The Development Docs Repository contains information on which table rules are already implemented. Several rules are written but commemnted out, because they are not yet tested well enough or cause problems. Extending the rules table would be a good point for fresh contributors to help.

Algorithmic rules: _laplace_apply_prog_rules

Next, algorithmic rules that cannot be resolved by simple pattern matching are applied in the following order:

  • _laplace_rule_heaviside can also deal with products of time-shifted Heaviside() functions and unknown functions f(t), and with rectangular windows on functions.

  • _laplace_rule_delta deals with DiracDelta factors in the time domain by using the Delta distribution’s masking property.
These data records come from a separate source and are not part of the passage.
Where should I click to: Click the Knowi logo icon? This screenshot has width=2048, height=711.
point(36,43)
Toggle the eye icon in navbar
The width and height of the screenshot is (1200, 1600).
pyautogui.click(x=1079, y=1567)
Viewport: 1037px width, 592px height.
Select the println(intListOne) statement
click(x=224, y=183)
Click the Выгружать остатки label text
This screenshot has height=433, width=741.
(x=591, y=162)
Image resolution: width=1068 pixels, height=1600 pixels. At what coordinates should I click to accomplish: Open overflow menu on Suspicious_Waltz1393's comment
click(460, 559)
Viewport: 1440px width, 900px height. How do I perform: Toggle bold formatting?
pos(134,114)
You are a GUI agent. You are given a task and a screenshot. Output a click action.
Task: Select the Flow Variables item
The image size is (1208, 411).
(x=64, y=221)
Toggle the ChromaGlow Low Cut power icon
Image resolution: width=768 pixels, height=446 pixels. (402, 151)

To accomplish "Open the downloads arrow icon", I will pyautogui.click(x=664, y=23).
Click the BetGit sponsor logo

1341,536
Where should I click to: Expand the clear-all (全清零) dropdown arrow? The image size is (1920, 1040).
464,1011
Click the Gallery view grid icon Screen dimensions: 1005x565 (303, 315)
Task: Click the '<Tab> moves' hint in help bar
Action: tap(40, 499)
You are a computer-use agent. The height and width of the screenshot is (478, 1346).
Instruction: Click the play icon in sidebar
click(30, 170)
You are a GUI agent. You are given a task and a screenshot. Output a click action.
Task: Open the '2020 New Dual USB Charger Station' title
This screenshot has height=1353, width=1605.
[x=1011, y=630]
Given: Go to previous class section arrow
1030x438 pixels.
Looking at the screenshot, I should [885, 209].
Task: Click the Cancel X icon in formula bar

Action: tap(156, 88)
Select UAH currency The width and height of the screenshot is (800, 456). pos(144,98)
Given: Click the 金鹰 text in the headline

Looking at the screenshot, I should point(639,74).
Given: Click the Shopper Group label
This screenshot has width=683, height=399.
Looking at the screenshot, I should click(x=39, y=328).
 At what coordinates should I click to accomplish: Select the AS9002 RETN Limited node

  • _laplace_rule_timescale deals with functions where the time variable has a factor, like f(a*t).

  • _laplace_rule_exp removes exponential factors exp(a*t), expressing them as a frequency shift s + a in the result.

  • _laplace_rule_trig is a relatively complicated algroithm that converts trigonometric functions to exponential functions, transforms everything, and then makes nice expressions in s by collecting complex conjugate poles cominng from sin and cos and symmetric real poles coming from sinh and cosh.

  • _laplace_rule_diff looks for derivatives in the t domain to replace them with factors of s in the result.

  • _laplace_rule_sdiff looks for factors t in the t domain to replace them with derivatives in the s domain.

Many of the above functions call _laplace_transform recursively, but with simplify=False, knowing that simplification is done at the top of the recursion.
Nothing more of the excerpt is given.